任务要求 1: 把记录中的以下各行改写成 JSON 字符串列表，每行对应一个字符串，空行不计。范围从记录的第一行开始，到含有“illustration is located”的那一行结束，首尾两行都包括在内，其余各行不要处理。

节选原文:
★ ★ ★
2010-05-29 07:43 战略·谋略 ⁄ 共 14239字 ⁄ 字号 暂无评论

作者 刘涛

I 无法解释的中国经济奇迹

世界各地的经济学家和中国主流的经济学家都面临一个重大的挑战和难题,究竟该如何解释中国改革开放三十年以来所创造的世界经济史上从未有过的经济奇迹。中国经济奇迹颠覆了经济学上的许多“不可能”的论点,比如一个国家不能长期持续保持发展二十年以上,又比如经济繁荣和经济危机、高峰和低谷总是周期性相伴,又比如没有有效界定产权关系就不能取得持续稳定的经济发展等等。中国经济的奇特不仅在于长时间的稳定高速增长,更多是体现在其许多特征明显不符合现代西方经济体的制度性要求。因此中国经济的发展不仅招来了很多嫉妒,也引发了许多关于中国不可持续发展论和中国崩溃论的臆想。但在中国发展的现实面前,这些预言一次次落空,凡是试图将意识形态的观点嵌入到对中国经济发展的解释模式中,最后都被实践证伪,而单纯用西方经济理论和现代经济理论的“常理”又无法解释清楚中国这个“特例”,于是中国经济奇迹又成为中国经济例外,中国经济例外又成为关于中国经济认知的悖论。
笔者认为,由于经济发展的范畴不仅仅牵涉到经济,又深深牵涉到社会政治体制和社会各个系统的发展,因此单一从经济角度来分析中国的经济发展难以有所突破。如果能将经济学与政治学、社会学结合起来,就能更加综合广义地来分析中国的经济发展和经济制度。各个学科实现跨学科的结合,未尝不是一条创新的思路。期待未来经济学家、政治学家、社会学家和法律学家能够广泛合作,更多地进行跨学科研究,这样才能够进一步拓宽视野,站在一个更高的角度来分析中国近三十年来不可思议的成功。 这里笔者将提出自己的一套分析模式,尝试从社会学和经济学的角度来对中国独特的经济模式进行宏观层面的总结。
★ ★ ★
任务要求 2: 改写关于中国经济奇迹的这段原文：从含有“2010-05-29 07:43 战略·谋略”的词句开始，到“成为关于中国经济认知的悖论。”结束，并把其中的“嫉妒”换成“猜疑”。
★ ★ ★
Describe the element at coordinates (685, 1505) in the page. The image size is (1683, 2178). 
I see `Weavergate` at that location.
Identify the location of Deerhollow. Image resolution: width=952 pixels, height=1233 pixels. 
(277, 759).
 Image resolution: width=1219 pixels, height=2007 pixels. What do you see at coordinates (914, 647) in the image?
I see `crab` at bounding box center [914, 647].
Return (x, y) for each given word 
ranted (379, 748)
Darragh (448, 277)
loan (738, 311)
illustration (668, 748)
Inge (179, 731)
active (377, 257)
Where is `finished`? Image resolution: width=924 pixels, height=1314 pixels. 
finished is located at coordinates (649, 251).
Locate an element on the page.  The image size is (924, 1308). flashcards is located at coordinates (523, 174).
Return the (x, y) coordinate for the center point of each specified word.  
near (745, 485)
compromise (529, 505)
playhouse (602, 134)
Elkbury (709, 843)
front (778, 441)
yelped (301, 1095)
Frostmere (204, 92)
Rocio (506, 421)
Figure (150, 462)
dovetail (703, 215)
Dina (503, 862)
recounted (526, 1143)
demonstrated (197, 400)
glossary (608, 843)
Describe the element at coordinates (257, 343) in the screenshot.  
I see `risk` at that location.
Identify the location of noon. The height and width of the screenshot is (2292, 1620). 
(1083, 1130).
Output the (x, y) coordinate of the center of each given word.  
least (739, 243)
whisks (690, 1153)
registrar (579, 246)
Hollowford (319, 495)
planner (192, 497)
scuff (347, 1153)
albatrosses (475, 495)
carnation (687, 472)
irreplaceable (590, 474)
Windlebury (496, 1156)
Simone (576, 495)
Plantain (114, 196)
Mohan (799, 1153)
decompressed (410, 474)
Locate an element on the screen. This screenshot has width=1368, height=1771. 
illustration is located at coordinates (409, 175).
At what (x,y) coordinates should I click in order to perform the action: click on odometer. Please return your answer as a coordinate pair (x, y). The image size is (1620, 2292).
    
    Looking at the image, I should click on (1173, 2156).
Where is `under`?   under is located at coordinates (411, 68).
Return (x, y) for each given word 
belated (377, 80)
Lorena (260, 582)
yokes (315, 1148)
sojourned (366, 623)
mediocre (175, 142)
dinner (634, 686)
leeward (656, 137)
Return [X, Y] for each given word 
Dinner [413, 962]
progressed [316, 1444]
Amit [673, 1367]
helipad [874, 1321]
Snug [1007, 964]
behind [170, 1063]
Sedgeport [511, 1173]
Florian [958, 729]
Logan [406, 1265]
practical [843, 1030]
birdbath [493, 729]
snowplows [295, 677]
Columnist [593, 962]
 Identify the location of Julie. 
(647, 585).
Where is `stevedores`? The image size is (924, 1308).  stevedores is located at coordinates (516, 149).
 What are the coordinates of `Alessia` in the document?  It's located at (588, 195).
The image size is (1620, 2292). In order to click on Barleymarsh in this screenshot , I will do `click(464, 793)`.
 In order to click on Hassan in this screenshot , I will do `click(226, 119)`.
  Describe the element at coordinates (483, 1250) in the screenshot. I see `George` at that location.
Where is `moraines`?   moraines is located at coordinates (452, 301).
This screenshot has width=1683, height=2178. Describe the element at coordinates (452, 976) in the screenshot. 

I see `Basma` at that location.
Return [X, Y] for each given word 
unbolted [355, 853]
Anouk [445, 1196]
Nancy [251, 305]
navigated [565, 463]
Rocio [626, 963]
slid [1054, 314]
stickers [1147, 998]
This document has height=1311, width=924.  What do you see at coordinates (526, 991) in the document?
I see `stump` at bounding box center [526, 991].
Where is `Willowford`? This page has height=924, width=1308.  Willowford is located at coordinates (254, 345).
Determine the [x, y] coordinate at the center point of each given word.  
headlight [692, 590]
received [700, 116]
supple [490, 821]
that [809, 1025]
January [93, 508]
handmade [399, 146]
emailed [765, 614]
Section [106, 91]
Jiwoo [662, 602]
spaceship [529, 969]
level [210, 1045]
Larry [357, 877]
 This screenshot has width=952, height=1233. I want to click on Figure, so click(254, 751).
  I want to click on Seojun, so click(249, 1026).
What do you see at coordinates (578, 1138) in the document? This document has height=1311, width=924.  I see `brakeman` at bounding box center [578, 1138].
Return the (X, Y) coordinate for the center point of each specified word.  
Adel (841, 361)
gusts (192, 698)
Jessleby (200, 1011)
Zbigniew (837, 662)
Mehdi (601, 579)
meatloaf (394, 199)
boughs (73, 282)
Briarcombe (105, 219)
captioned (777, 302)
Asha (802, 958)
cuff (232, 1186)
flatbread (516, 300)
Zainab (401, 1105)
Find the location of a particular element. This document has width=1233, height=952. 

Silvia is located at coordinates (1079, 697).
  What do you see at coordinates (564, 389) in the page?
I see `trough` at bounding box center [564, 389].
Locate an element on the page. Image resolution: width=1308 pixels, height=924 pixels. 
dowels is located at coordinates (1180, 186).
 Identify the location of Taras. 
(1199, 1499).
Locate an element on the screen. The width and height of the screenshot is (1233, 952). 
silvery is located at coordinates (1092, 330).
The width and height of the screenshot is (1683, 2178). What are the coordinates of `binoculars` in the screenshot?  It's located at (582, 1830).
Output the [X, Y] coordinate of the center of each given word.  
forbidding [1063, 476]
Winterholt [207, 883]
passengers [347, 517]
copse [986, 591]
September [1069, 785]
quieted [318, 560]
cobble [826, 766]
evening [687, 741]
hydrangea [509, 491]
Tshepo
★ ★ ★
书面回答 1:
[
  "Describe the element at coordinates (685, 1505) in the page. The image size is (1683, 2178). ",
  "I see `Weavergate` at that location.",
  "Identify the location of Deerhollow. Image resolution: width=952 pixels, height=1233 pixels. ",
  "(277, 759).",
  " Image resolution: width=1219 pixels, height=2007 pixels. What do you see at coordinates (914, 647) in the image?",
  "I see `crab` at bounding box center [914, 647].",
  "Return (x, y) for each given word ",
  "ranted (379, 748)",
  "Darragh (448, 277)",
  "loan (738, 311)",
  "illustration (668, 748)",
  "Inge (179, 731)",
  "active (377, 257)",
  "Where is `finished`? Image resolution: width=924 pixels, height=1314 pixels. ",
  "finished is located at coordinates (649, 251).",
  "Locate an element on the page.  The image size is (924, 1308). flashcards is located at coordinates (523, 174).",
  "Return the (x, y) coordinate for the center point of each specified word.  ",
  "near (745, 485)",
  "compromise (529, 505)",
  "playhouse (602, 134)",
  "Elkbury (709, 843)",
  "front (778, 441)",
  "yelped (301, 1095)",
  "Frostmere (204, 92)",
  "Rocio (506, 421)",
  "Figure (150, 462)",
  "dovetail (703, 215)",
  "Dina (503, 862)",
  "recounted (526, 1143)",
  "demonstrated (197, 400)",
  "glossary (608, 843)",
  "Describe the element at coordinates (257, 343) in the screenshot.  ",
  "I see `risk` at that location.",
  "Identify the location of noon. The height and width of the screenshot is (2292, 1620). ",
  "(1083, 1130).",
  "Output the (x, y) coordinate of the center of each given word.  ",
  "least (739, 243)",
  "whisks (690, 1153)",
  "registrar (579, 246)",
  "Hollowford (319, 495)",
  "planner (192, 497)",
  "scuff (347, 1153)",
  "albatrosses (475, 495)",
  "carnation (687, 472)",
  "irreplaceable (590, 474)",
  "Windlebury (496, 1156)",
  "Simone (576, 495)",
  "Plantain (114, 196)",
  "Mohan (799, 1153)",
  "decompressed (410, 474)",
  "Locate an element on the screen. This screenshot has width=1368, height=1771. ",
  "illustration is located at coordinates (409, 175)."
]

书面回答 2:
2010-05-29 07:43 战略·谋略 ⁄ 共 14239字 ⁄ 字号 暂无评论

作者 刘涛

I 无法解释的中国经济奇迹

世界各地的经济学家和中国主流的经济学家都面临一个重大的挑战和难题,究竟该如何解释中国改革开放三十年以来所创造的世界经济史上从未有过的经济奇迹。中国经济奇迹颠覆了经济学上的许多“不可能”的论点,比如一个国家不能长期持续保持发展二十年以上,又比如经济繁荣和经济危机、高峰和低谷总是周期性相伴,又比如没有有效界定产权关系就不能取得持续稳定的经济发展等等。中国经济的奇特不仅在于长时间的稳定高速增长,更多是体现在其许多特征明显不符合现代西方经济体的制度性要求。因此中国经济的发展不仅招来了很多猜疑,也引发了许多关于中国不可持续发展论和中国崩溃论的臆想。但在中国发展的现实面前,这些预言一次次落空,凡是试图将意识形态的观点嵌入到对中国经济发展的解释模式中,最后都被实践证伪,而单纯用西方经济理论和现代经济理论的“常理”又无法解释清楚中国这个“特例”,于是中国经济奇迹又成为中国经济例外,中国经济例外又成为关于中国经济认知的悖论。